While the mother (Amanda Bearse) talks with "Bobby" (co-writer Billy Eichner), Bobby tries to "tone down" himself, not to embarrass his boyfriend Aaron (Luke MacFarlane). But Bobby does push back, politely, more emphatically with each sip of wine. The awkward dinner is an example of how the movie is what Eichner wanted, as he told The New Yorker Hour, "laugh-out-loud funny but authentic."
Bobby says that second grade is the best time to introduce children to the knowledge that gays exist, before the bullying from some and self-loathing for others. When you grow up seeing no one like you, and learning that grown-ups are hush-hush about anyone like you, and that your friends, who don't suspect the truth, have derogatory words and jokes about people like you -- well, you learn to "tone down" yourself and to despise your secret self, and yourself for being secret.

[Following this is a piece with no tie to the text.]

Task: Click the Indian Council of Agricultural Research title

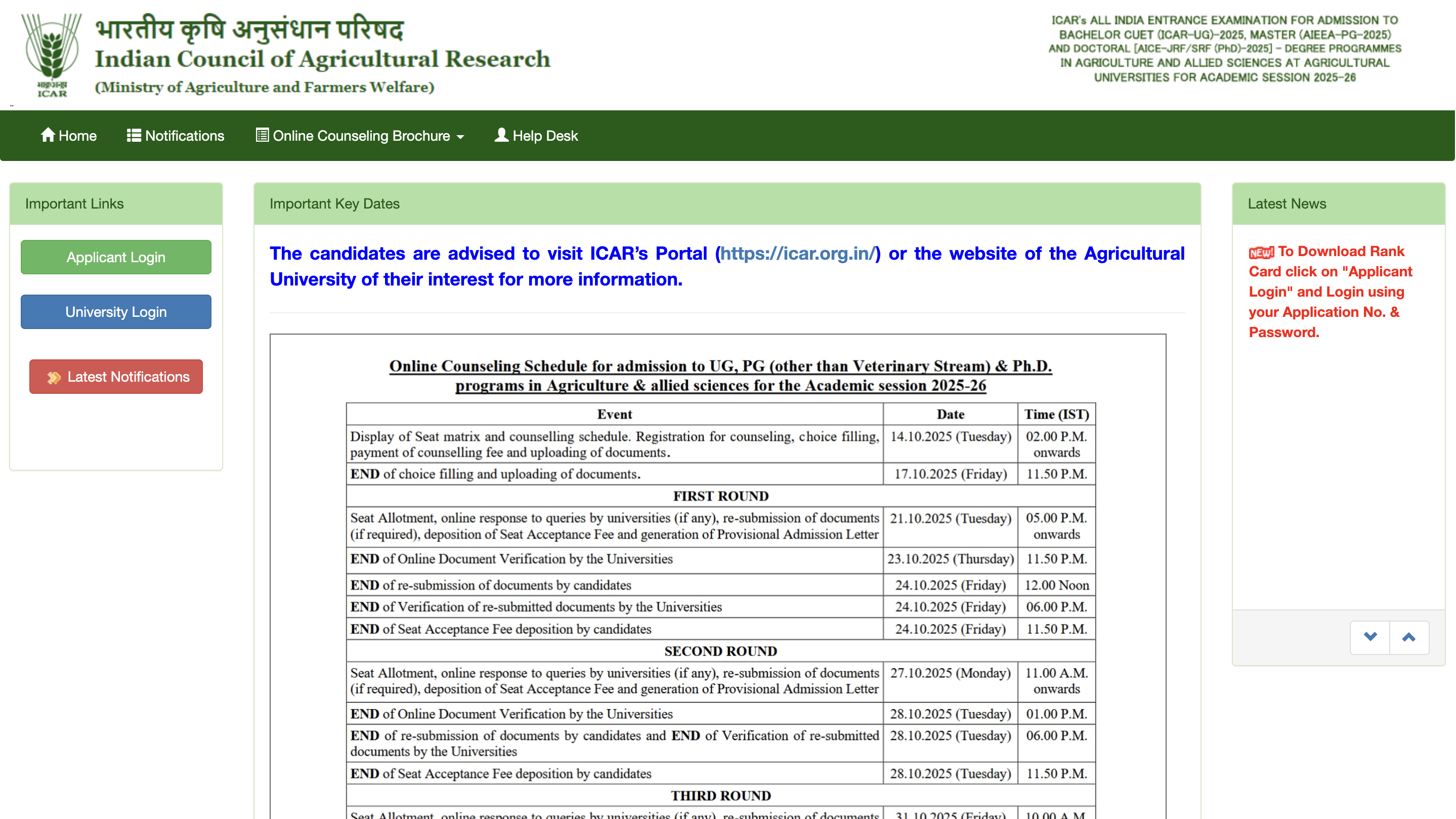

So the most telling moment in this rom-com comes down to trust: can a gay man trust that anyone finds him worthy of being loved?
With that authentic experience at its heart, Bros does what all the other good rom-coms do, pulling us into the story of two appealing people who can't seem to get together -- Bobby tells Aaron, "You may be even more emotionally unavailable than I am!" -- and lifting us up when they finally do.